AWS Container Services on Private Subnets Tutorial
Introduction
For various reasons, you may wish to use Amazon's EC2 Container Service to create and manage clusters on a private subnet. The method to do this is not immediately obvious, because instances managed by the ECS service need to be able to reach ECS management.
First a Few Definitions
ECS: Amazon's EC2 Container Service - basically it can be used to create and manage clusters (auto-scaling groups) of Docker instances along with tasks to run on those instances.
Internet Gateway: This gateway provides hosts access to and from the Internet. However it is less full featured than you may be thinking, it's not really similar to an internet gateway in a classic networking sense. In practice you can think of it as simply maintaing classic, static 1-to-1 NAT tables - mapping your private IPs to your public IPs. Note - this does nothing for any instances you have which do not have a public IP (auto-assigned or elastic).
Autoscaling Group: This is the basic building block Amazon provides for you to setup clusters of servers / instances. The most common use case is a set of servers providing content or services sitting behind a load balancer. Autoscaling Groups can be created and managed manually or by other AWS services (such as ECS).
NAT Gateway: The NAT Gateway allows outbound (IPV4) Internet access from hosts without public IP addresses or which reside on a Private Subnet. It does this by doing NAT/PAT on the hosts sending traffic to the internet.
Public and Private Subnets: The distinction between public and private subnets is in some ways left to the user. In general, however, public subnets are considered to be those which are associated with a routing table that has a default route to an Internet Gateway.
The Problem
In a nutshell - when you use ECS to create a new cluster, it assumes this cluster will be on a Public Subnet. If you choose a Private subnet as the target network for deployment, the resulting instances won't register back to ECS (ECS will continue to indicate zero running instances). This is because the container instances need to establish a connection back to the ECS management service, and this connection is over the Internet. On a private subnet they have no way to do this.
The Solution
There is a way around this catch - you can use AWS's NAT Gateway. This will allow hosts on your private subnets outbound Internet access, so that they can contact the ECS management service.
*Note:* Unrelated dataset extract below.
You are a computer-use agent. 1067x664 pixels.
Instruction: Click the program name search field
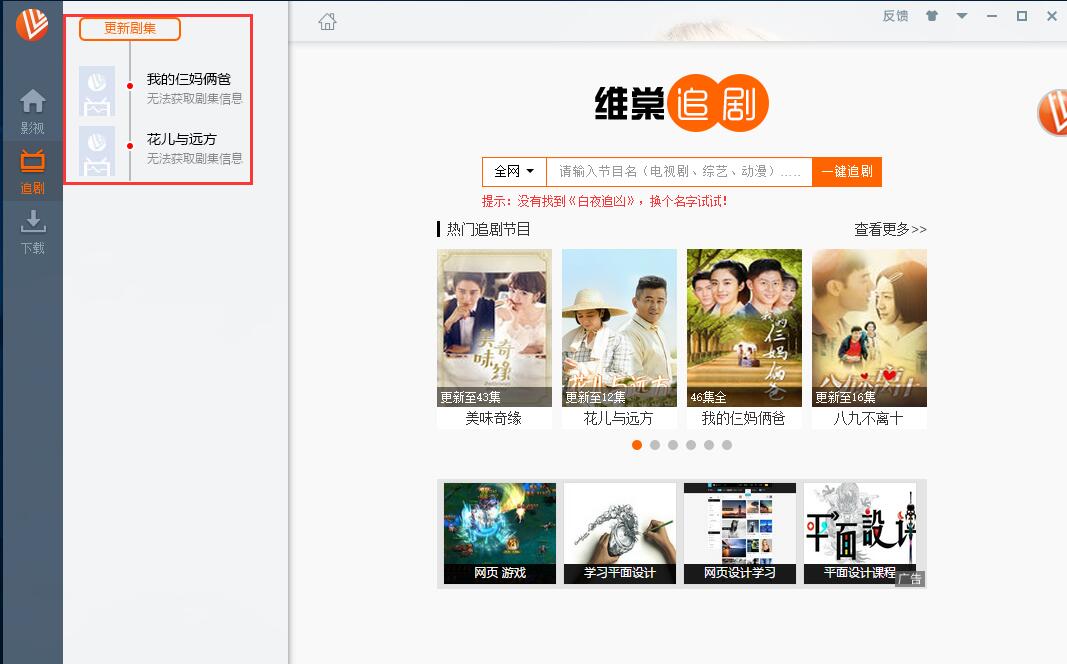click(679, 171)
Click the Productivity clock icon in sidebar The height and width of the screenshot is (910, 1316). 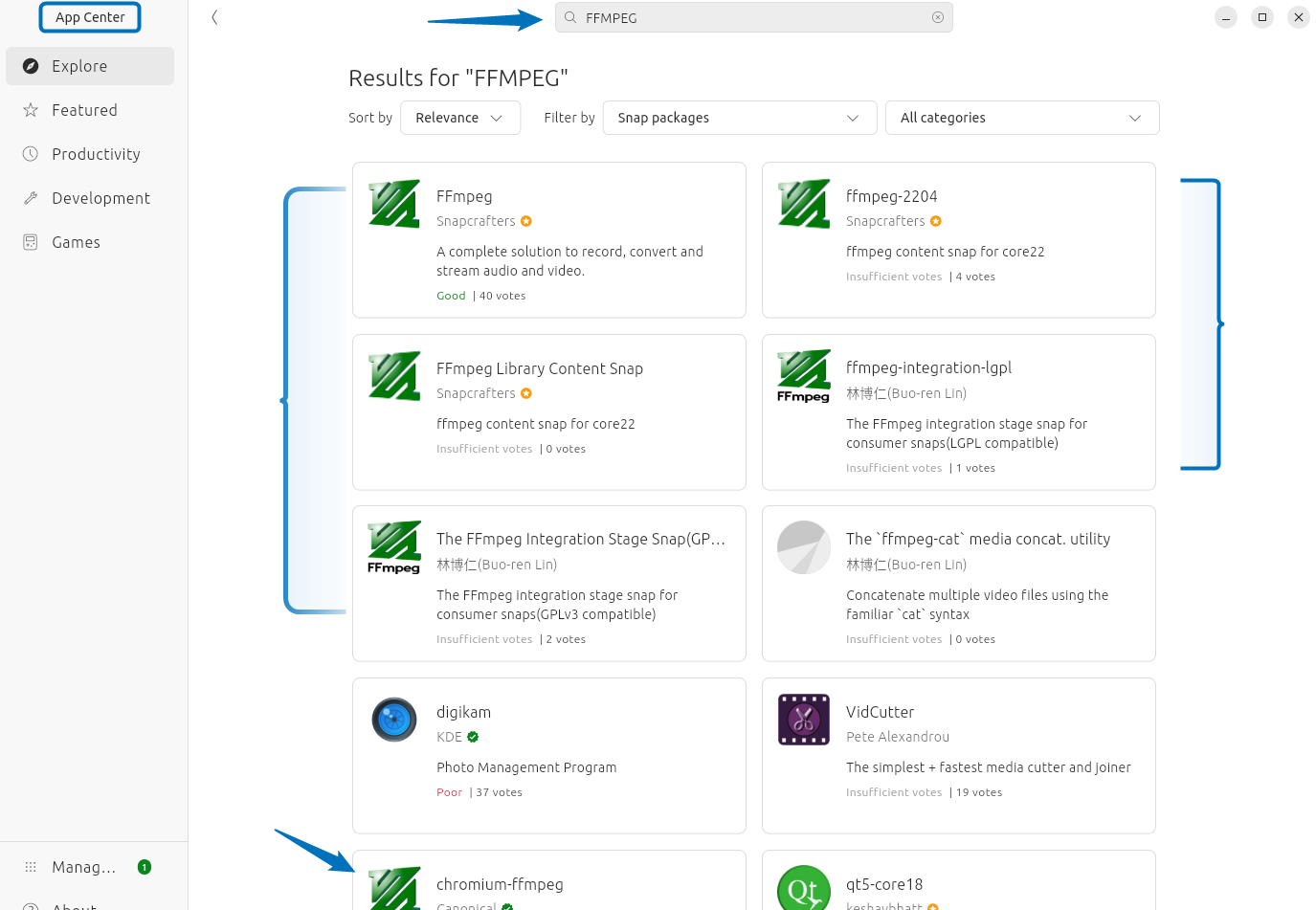click(x=29, y=154)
You'll need a few key ingredients to make this work:
You need a NAT gateway (shown in the upper left)
You need a route table for the private subnet that has that NAT gateway as it's default (0/0) route.
You need to make sure outbound calls from this subnet aren't blocked by a security group
A Few Additional Notes
The NAT Gateway must be on the Public Subnet. This is because it's going to be forwarding traffic to the Internet (and the Private Subnet doesn't have access to the Internet).
The Load Balancer shown here is load balancing and forwarding traffic to hosts on another network (a Private Network in this case). Occasionally folks have the impression that the target hosts must reside on the same network as the load balancer, this is not the case.